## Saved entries
□ □ □ □ □ □ □
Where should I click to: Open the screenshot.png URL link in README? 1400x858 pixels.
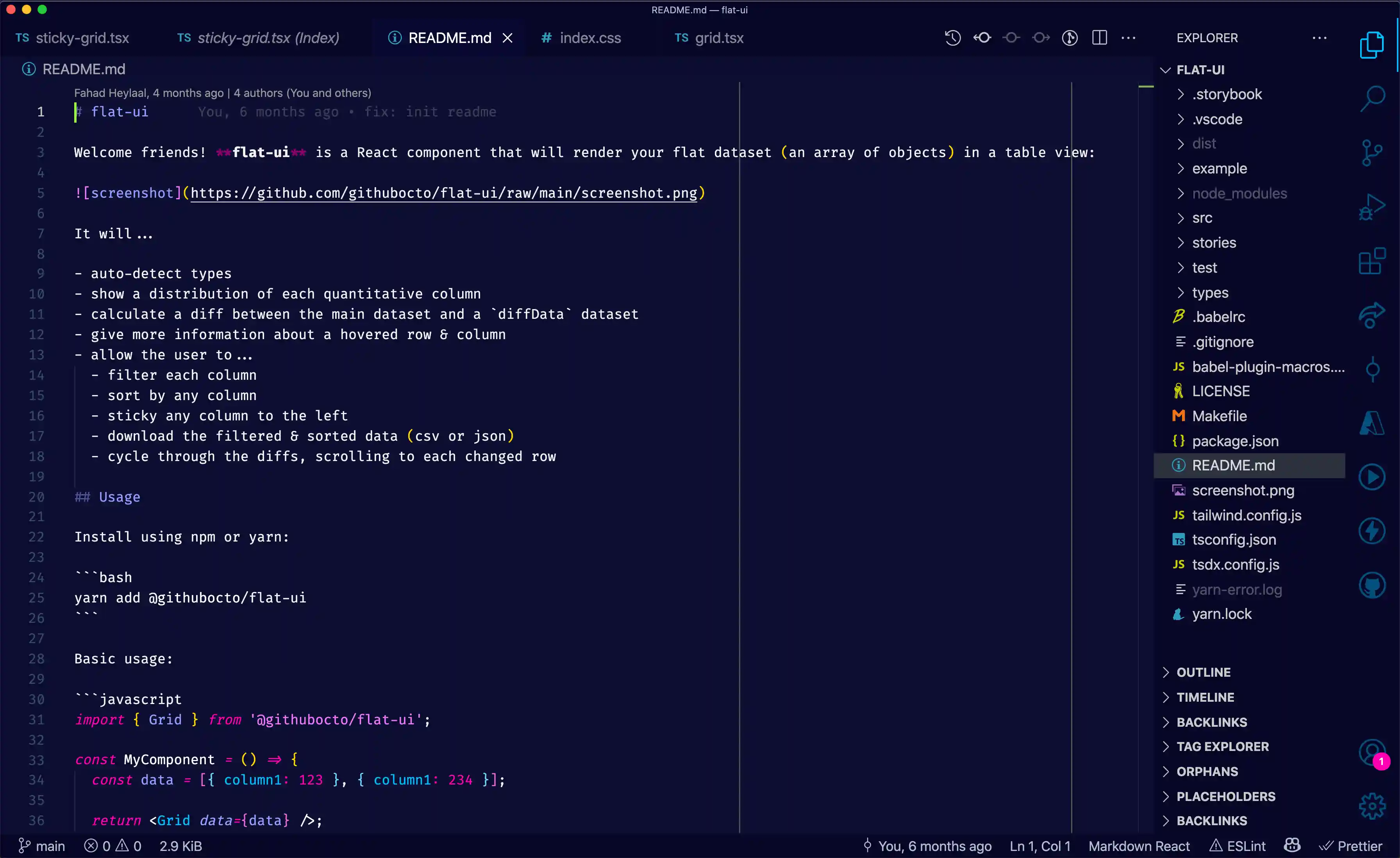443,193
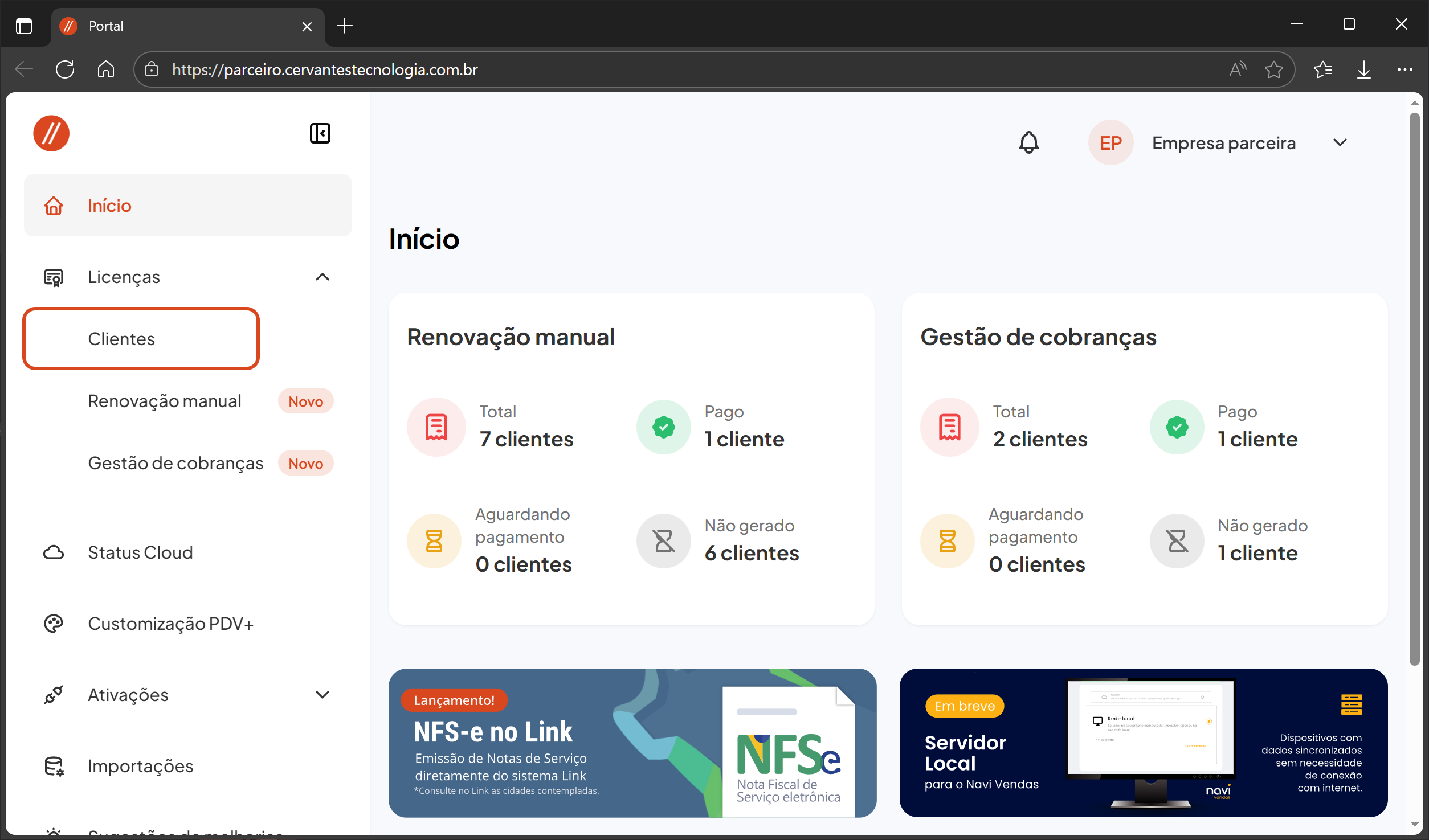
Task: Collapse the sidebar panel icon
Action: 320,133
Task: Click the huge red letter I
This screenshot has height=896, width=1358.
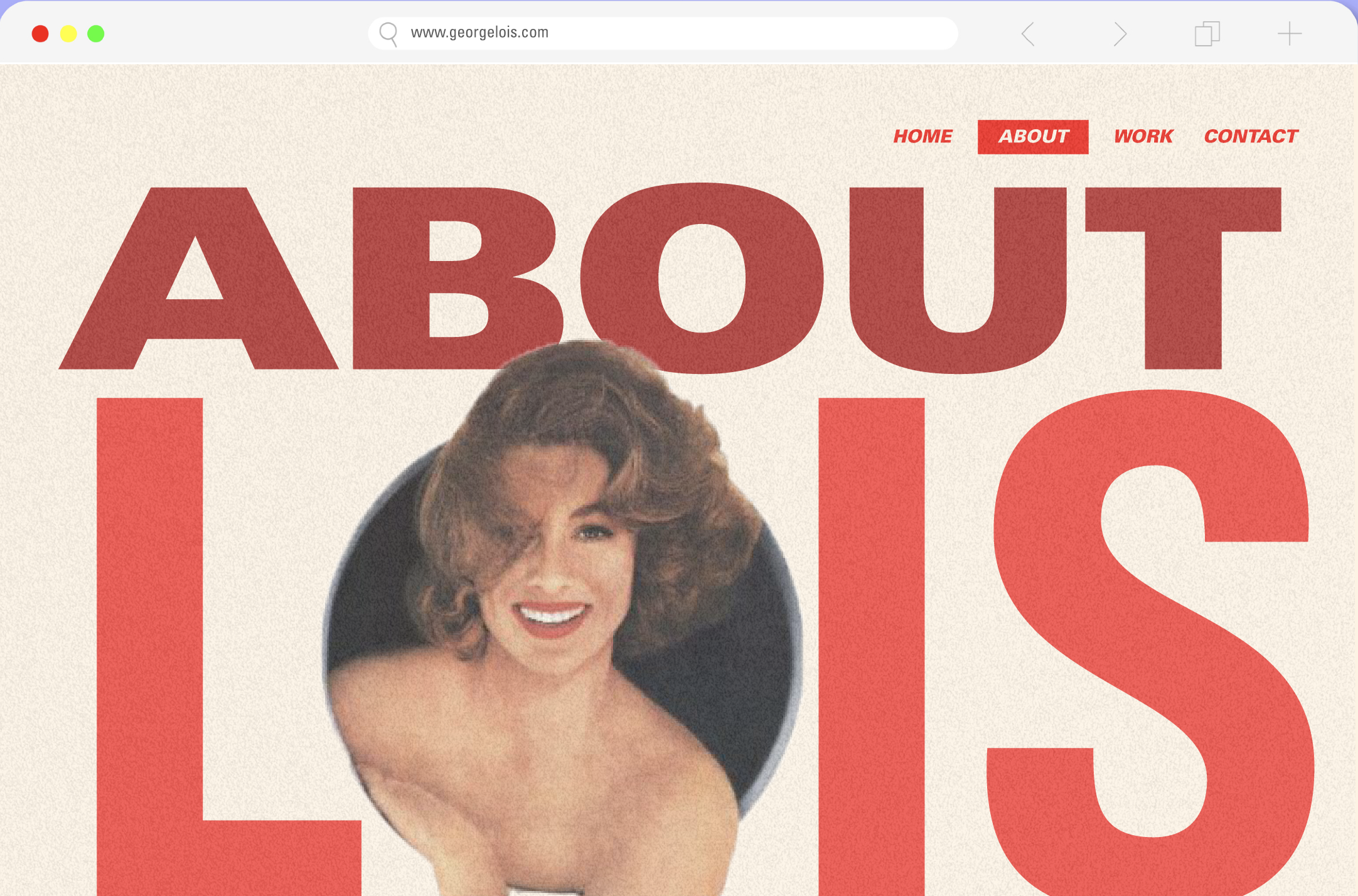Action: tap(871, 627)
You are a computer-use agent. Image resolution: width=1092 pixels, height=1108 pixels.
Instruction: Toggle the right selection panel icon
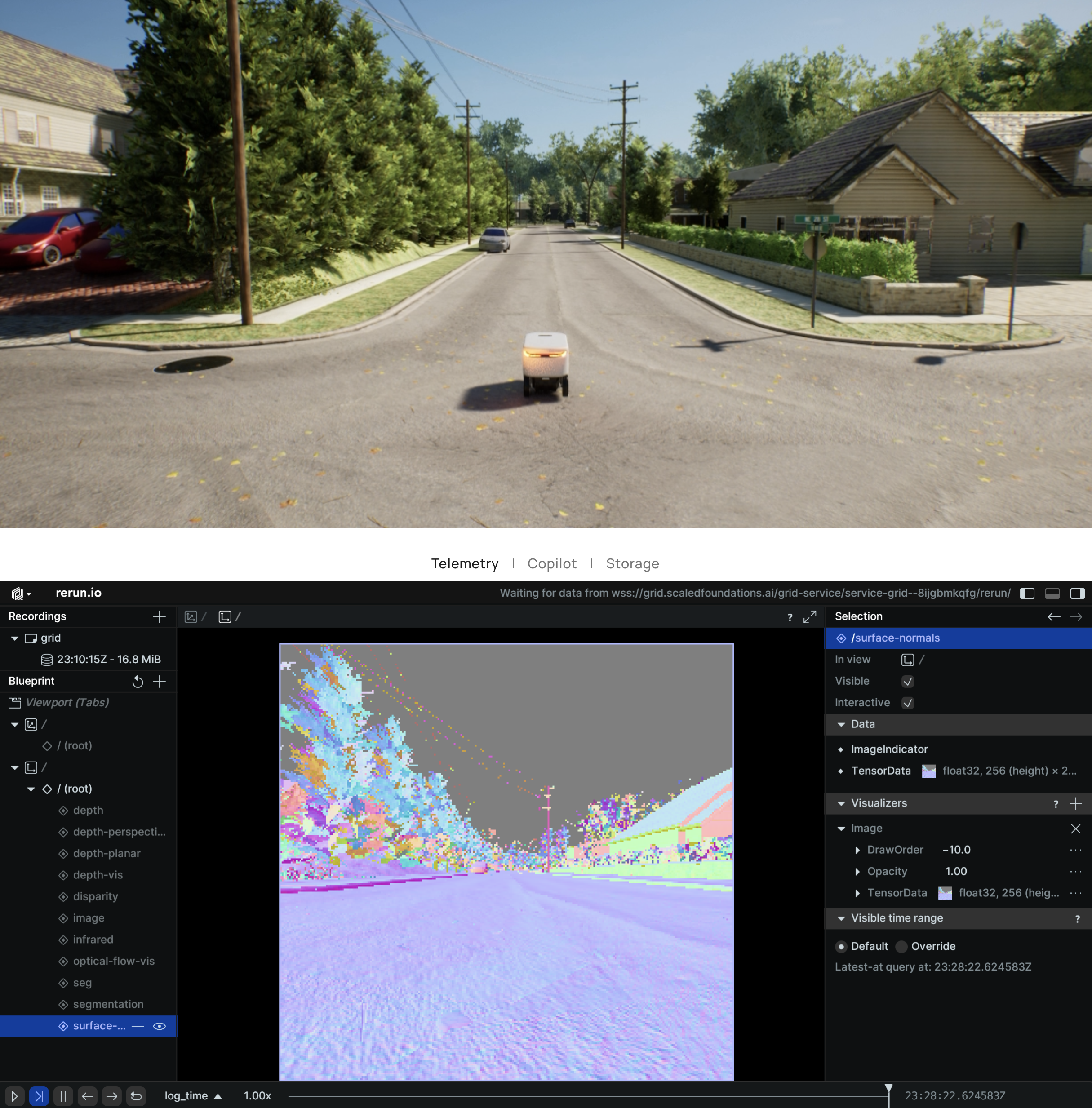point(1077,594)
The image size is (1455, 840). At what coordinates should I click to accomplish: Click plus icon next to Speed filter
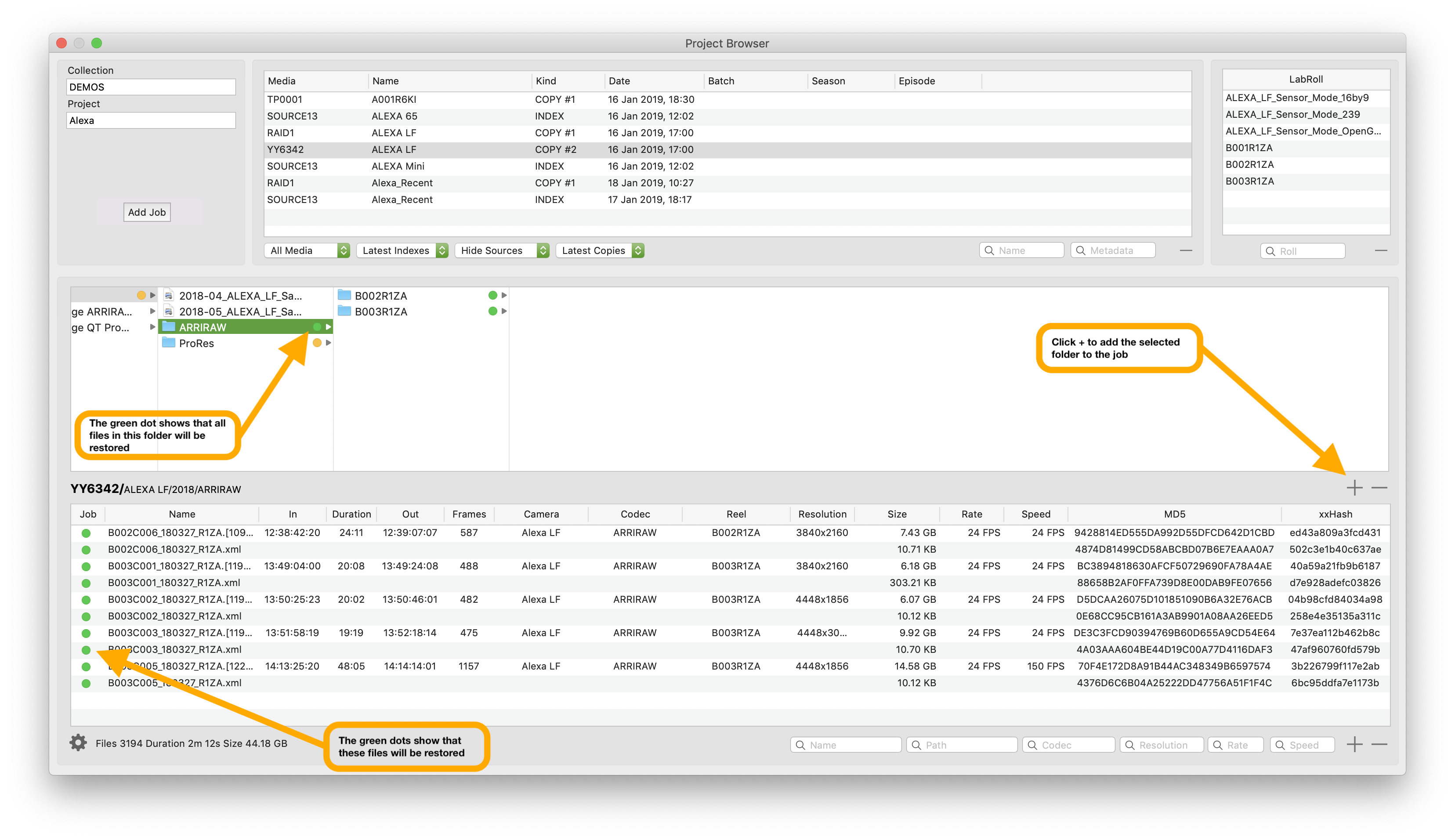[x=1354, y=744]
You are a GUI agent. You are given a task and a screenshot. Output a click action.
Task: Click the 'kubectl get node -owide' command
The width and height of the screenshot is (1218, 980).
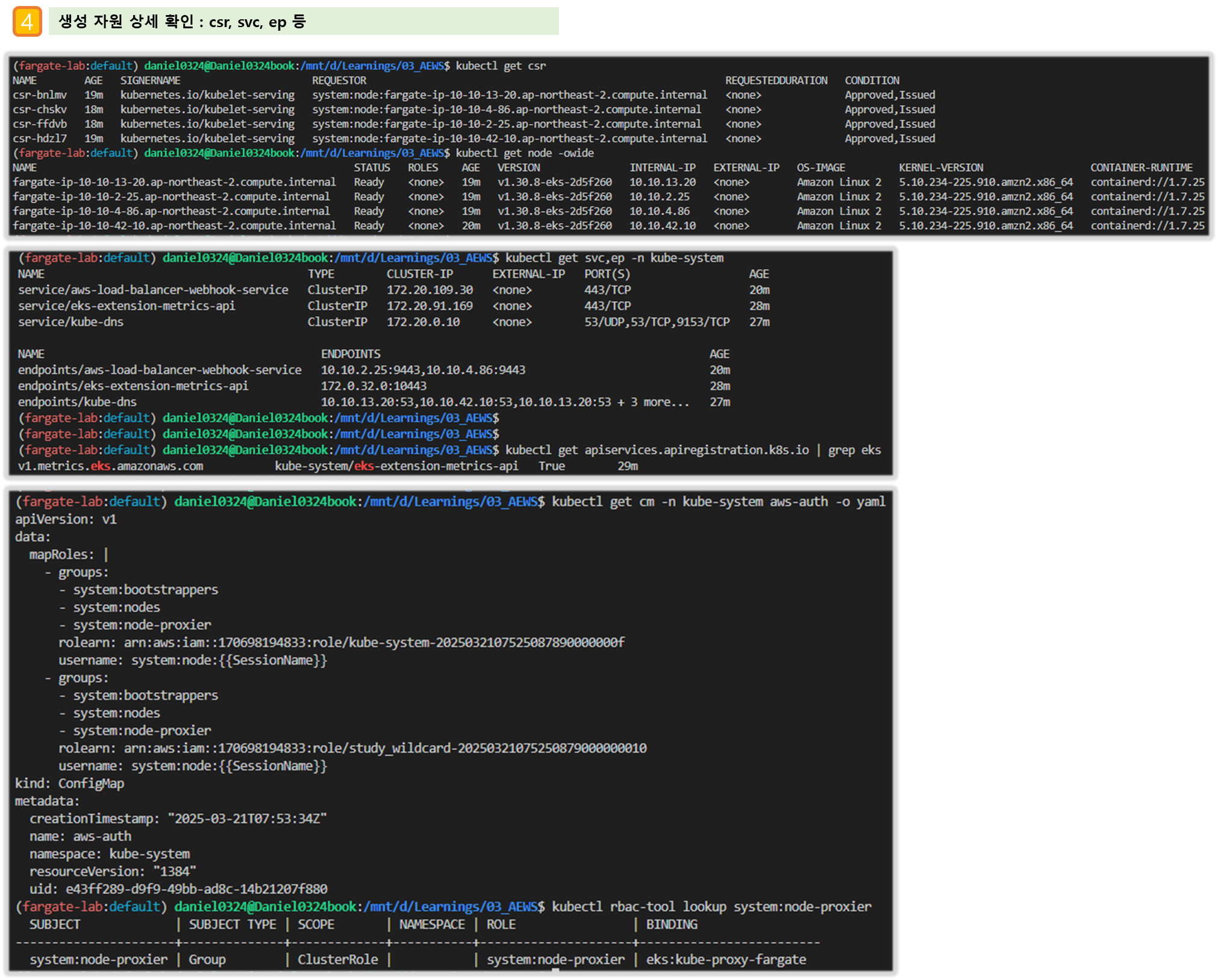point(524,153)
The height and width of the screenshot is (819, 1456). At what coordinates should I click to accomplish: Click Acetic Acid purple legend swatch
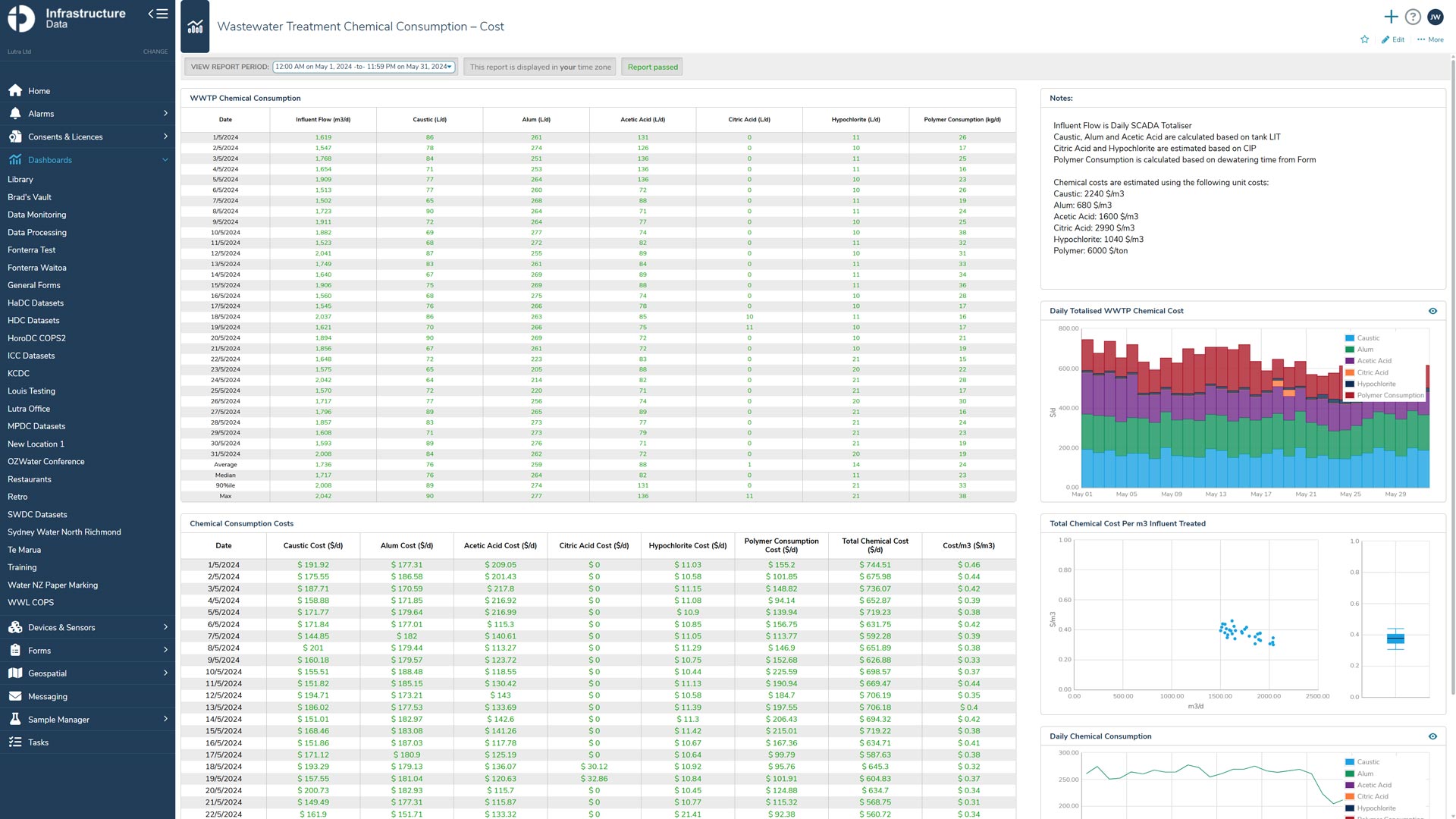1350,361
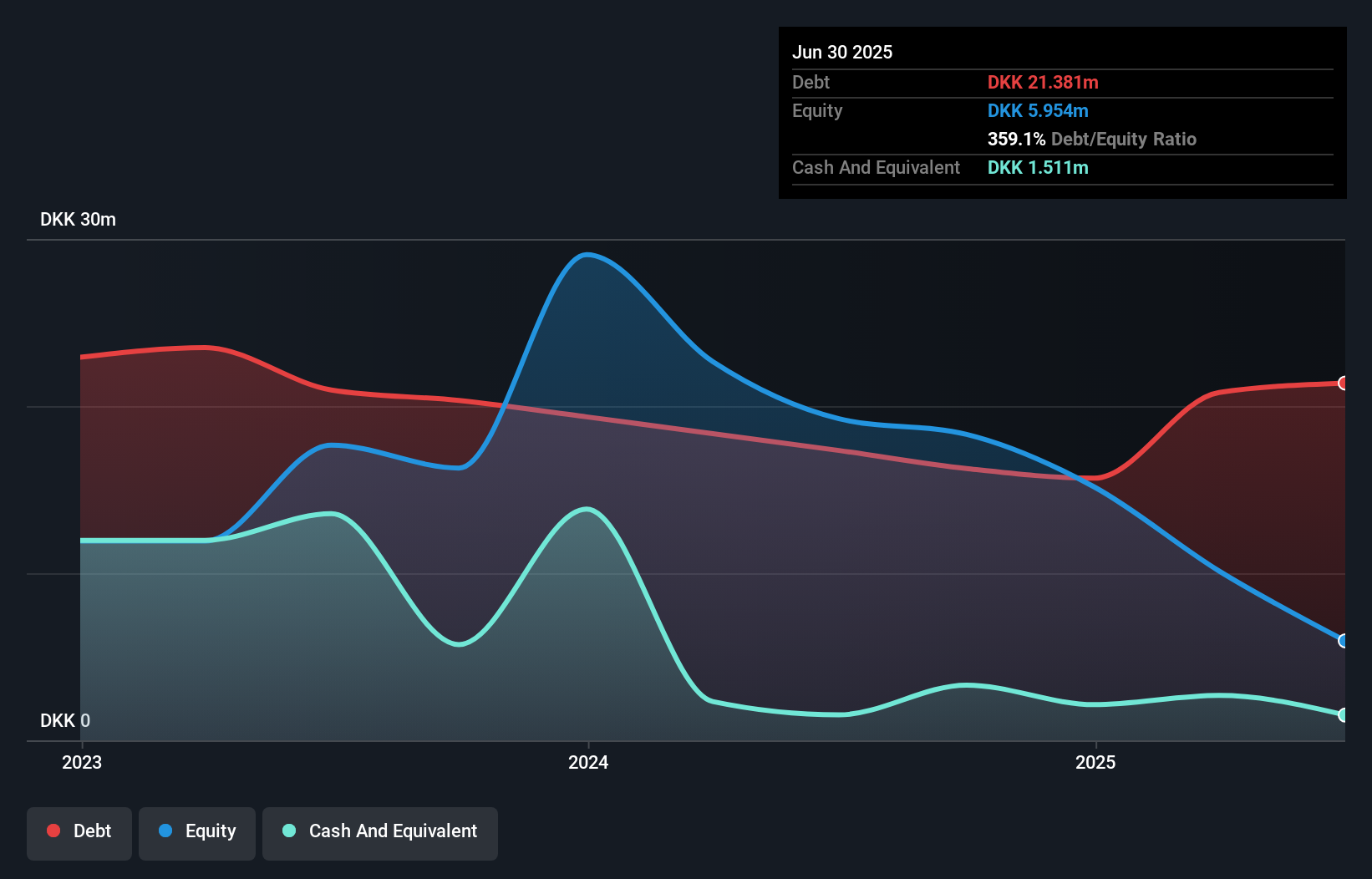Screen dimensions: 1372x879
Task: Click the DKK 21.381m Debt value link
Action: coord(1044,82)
□ □ □ □ □ □ □
Output the span from the line with "Task: Click the 'kubectl" through the last line of the data, inclusive and exact, and omit every picture.

Task: Click the 'kubectl get node -owide' command
The width and height of the screenshot is (1218, 980).
point(524,153)
The height and width of the screenshot is (819, 1456). At what coordinates should I click to accomplish: Click Acetic Acid purple legend swatch
1350,361
Screen dimensions: 1372x879
Task: Click the DKK 21.381m Debt value link
Action: coord(1044,82)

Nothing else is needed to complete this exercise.